Hands-On LabsDeploying a Local LLM with Ollama

Lab: Deploying a Local LLM with Ollama

Overview

In this lab, you will set up a local environment to run a Large Language Model (LLM). You will install Ollama, pull a lightweight model (e.g., Llama 3 8B), and interact with it using both the command-line interface and its REST API.

Scenario

Your development team needs a sandbox environment to test prompts and understand LLM capabilities before moving to a costly cloud-based GPU cluster. You are tasked with providing a local, functional LLM endpoint on a standard developer machine.

Tasks

  1. Install Ollama: Download and install the Ollama binary on your provided Linux VM.
  2. Pull the Model: Use the Ollama CLI to pull the llama3 model.
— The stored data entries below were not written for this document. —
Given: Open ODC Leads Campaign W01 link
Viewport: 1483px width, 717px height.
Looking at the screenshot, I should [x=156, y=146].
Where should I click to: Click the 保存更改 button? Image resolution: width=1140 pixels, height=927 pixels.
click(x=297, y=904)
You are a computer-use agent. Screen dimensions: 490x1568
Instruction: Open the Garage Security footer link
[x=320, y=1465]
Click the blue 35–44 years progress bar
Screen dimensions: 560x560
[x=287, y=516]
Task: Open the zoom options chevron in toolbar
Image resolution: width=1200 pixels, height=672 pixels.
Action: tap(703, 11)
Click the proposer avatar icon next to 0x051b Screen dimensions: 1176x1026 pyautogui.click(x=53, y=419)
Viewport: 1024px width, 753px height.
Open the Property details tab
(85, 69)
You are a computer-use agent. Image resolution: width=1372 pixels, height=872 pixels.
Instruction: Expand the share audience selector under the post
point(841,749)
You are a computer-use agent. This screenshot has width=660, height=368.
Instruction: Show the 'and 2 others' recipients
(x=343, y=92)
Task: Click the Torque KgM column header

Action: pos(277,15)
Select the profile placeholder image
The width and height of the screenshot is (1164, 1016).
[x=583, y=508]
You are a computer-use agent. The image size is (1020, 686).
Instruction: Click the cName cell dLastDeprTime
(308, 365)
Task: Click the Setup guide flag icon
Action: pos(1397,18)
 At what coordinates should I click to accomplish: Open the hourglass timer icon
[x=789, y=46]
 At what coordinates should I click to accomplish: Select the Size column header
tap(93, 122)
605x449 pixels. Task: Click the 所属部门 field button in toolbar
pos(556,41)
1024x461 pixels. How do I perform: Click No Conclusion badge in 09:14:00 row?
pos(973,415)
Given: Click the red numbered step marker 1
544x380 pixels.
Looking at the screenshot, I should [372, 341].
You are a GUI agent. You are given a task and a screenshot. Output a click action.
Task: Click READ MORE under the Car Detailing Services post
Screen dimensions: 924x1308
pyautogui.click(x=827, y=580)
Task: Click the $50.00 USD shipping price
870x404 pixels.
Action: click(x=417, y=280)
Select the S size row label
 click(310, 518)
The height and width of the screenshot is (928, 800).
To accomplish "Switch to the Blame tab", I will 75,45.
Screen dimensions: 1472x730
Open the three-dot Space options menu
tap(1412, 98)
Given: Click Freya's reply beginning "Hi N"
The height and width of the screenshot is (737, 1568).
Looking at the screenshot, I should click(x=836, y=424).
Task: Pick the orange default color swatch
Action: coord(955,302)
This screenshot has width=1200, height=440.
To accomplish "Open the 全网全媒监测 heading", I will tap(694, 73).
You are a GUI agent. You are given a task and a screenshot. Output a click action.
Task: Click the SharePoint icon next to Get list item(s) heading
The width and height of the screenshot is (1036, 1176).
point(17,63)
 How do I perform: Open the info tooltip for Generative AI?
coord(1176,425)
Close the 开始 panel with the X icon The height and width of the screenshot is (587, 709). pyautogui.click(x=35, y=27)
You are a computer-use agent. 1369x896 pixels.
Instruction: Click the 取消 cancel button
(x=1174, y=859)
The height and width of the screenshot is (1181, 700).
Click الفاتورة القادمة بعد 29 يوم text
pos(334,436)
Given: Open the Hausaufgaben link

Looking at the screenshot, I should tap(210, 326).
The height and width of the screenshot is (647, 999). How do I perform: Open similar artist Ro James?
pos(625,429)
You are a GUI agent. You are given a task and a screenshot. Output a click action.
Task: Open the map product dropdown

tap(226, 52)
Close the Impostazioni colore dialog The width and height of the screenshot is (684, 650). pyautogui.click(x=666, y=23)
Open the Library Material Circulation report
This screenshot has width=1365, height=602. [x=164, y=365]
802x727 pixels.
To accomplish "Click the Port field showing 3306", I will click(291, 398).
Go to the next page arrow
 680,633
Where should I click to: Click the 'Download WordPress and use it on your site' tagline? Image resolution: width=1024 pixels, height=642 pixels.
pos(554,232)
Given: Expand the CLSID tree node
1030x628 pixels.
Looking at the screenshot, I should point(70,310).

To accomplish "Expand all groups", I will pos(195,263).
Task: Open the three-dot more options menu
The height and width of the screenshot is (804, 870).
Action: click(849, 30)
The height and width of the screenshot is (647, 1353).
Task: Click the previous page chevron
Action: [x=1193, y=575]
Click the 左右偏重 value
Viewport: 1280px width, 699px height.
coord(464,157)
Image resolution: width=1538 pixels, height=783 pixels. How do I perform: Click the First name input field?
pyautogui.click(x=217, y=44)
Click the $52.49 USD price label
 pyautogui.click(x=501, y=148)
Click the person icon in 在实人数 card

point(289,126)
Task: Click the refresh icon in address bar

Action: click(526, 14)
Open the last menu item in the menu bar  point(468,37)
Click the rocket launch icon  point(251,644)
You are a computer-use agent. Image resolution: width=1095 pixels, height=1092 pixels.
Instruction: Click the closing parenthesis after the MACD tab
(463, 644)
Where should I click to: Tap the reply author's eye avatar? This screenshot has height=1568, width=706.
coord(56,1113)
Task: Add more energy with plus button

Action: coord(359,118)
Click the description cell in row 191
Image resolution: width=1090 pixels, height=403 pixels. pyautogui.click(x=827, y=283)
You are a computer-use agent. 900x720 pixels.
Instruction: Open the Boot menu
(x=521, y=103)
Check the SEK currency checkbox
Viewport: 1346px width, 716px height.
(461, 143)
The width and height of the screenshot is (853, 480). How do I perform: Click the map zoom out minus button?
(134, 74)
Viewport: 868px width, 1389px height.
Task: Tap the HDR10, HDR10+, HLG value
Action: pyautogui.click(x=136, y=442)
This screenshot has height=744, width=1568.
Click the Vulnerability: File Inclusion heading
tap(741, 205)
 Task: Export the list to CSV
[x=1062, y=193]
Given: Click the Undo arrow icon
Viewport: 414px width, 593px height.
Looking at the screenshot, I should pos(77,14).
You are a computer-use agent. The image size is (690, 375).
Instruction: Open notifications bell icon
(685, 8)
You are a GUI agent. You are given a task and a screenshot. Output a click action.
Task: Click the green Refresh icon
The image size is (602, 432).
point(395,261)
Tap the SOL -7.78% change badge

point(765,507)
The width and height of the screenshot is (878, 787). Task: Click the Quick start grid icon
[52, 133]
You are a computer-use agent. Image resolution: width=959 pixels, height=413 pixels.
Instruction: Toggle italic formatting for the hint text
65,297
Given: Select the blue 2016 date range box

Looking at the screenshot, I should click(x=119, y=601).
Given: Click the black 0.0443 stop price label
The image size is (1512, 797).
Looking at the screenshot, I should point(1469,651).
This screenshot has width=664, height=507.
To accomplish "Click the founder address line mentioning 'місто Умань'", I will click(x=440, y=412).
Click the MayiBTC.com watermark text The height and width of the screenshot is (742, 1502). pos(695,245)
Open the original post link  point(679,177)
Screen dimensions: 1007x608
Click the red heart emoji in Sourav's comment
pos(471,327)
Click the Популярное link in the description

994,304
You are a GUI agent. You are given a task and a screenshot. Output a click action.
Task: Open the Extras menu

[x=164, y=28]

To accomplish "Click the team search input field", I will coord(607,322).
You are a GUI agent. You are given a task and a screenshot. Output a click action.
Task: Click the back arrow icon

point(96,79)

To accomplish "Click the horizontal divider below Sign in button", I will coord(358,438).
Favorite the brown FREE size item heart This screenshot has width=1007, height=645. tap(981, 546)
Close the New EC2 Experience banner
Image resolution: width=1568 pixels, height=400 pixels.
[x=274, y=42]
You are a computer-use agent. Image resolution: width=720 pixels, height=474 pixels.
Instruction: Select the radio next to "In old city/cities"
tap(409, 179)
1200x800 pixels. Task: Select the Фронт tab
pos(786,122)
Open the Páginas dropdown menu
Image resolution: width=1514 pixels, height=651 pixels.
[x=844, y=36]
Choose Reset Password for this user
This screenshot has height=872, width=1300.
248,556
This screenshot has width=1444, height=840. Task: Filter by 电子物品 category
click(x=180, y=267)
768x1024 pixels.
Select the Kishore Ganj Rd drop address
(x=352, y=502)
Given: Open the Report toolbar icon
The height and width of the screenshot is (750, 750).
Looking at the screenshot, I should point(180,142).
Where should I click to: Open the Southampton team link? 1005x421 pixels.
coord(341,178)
Observe the download size and initialization process.
  3. CLI Interaction: Run the model interactively and ask it a few basic questions to verify functionality.
  4. API Integration: Use curl to send a POST request to the Ollama REST API and parse the JSON response.
  5. Resource Monitoring: While generating a long response, use htop or a similar tool in another terminal to observe CPU and RAM usage spikes.

Success Criteria

  • Ollama is running as a background service.
  • The llama3 model is successfully downloaded and cached.
  • You receive a coherent response from both the CLI and the REST API.
  • You have documented the peak memory usage during inference.